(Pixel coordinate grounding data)
· · · · ·

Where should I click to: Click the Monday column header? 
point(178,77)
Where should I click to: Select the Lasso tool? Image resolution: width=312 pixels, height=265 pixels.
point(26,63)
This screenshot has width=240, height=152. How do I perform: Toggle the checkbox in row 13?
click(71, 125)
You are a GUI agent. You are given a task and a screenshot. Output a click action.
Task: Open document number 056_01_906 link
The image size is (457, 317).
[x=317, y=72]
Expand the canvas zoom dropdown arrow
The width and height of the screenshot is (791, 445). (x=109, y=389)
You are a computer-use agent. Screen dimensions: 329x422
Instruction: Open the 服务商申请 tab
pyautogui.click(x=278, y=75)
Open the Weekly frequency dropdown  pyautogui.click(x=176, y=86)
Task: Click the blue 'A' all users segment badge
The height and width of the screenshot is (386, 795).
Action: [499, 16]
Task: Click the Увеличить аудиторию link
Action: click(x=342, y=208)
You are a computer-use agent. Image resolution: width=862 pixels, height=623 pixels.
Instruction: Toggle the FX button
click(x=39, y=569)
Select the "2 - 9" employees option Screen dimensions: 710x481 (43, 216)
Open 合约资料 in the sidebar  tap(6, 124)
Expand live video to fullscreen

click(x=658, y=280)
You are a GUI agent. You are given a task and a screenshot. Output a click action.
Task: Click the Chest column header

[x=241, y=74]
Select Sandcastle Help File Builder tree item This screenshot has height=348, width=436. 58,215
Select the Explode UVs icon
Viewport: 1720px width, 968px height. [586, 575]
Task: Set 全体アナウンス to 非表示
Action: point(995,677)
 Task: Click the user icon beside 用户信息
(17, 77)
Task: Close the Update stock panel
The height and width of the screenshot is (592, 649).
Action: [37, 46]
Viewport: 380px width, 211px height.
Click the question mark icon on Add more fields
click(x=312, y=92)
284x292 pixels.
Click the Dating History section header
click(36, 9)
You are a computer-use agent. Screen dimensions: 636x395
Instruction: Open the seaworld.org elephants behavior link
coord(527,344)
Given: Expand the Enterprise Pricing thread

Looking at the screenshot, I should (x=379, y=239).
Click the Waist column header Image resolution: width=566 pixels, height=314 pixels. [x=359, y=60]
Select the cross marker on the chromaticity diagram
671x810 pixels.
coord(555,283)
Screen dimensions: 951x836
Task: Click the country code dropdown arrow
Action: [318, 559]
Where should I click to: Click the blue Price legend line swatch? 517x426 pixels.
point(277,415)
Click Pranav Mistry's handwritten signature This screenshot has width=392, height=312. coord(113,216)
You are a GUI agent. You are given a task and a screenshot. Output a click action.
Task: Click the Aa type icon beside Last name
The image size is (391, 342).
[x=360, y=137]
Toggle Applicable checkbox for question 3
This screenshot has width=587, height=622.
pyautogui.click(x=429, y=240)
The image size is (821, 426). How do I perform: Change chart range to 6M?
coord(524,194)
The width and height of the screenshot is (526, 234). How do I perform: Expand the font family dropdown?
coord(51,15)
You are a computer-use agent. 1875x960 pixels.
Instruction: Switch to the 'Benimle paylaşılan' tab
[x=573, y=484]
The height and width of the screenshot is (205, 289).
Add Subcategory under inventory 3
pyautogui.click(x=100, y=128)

· · · · ·

→ EXERCISE REQUIREMENTS
The records above should be printed exactly, please, from the first line through the line containing "You are a computer-use agent. Screen dimensions: 636x395", with both ends kept and nothing past it.

→ RESULT OF THIS EXERCISE
Where should I click to: Click the Monday column header? 
point(178,77)
Where should I click to: Select the Lasso tool? Image resolution: width=312 pixels, height=265 pixels.
point(26,63)
This screenshot has width=240, height=152. How do I perform: Toggle the checkbox in row 13?
click(71, 125)
You are a GUI agent. You are given a task and a screenshot. Output a click action.
Task: Open document number 056_01_906 link
The image size is (457, 317).
[x=317, y=72]
Expand the canvas zoom dropdown arrow
The width and height of the screenshot is (791, 445). (x=109, y=389)
You are a computer-use agent. Screen dimensions: 329x422
Instruction: Open the 服务商申请 tab
pyautogui.click(x=278, y=75)
Open the Weekly frequency dropdown  pyautogui.click(x=176, y=86)
Task: Click the blue 'A' all users segment badge
The height and width of the screenshot is (386, 795).
Action: [499, 16]
Task: Click the Увеличить аудиторию link
Action: click(x=342, y=208)
You are a computer-use agent. Image resolution: width=862 pixels, height=623 pixels.
Instruction: Toggle the FX button
click(x=39, y=569)
Select the "2 - 9" employees option Screen dimensions: 710x481 (43, 216)
Open 合约资料 in the sidebar  tap(6, 124)
Expand live video to fullscreen

click(x=658, y=280)
You are a GUI agent. You are given a task and a screenshot. Output a click action.
Task: Click the Chest column header

[x=241, y=74]
Select Sandcastle Help File Builder tree item This screenshot has height=348, width=436. 58,215
Select the Explode UVs icon
Viewport: 1720px width, 968px height. [586, 575]
Task: Set 全体アナウンス to 非表示
Action: point(995,677)
 Task: Click the user icon beside 用户信息
(17, 77)
Task: Close the Update stock panel
The height and width of the screenshot is (592, 649).
Action: [37, 46]
Viewport: 380px width, 211px height.
Click the question mark icon on Add more fields
click(x=312, y=92)
284x292 pixels.
Click the Dating History section header
click(36, 9)
You are a computer-use agent. Screen dimensions: 636x395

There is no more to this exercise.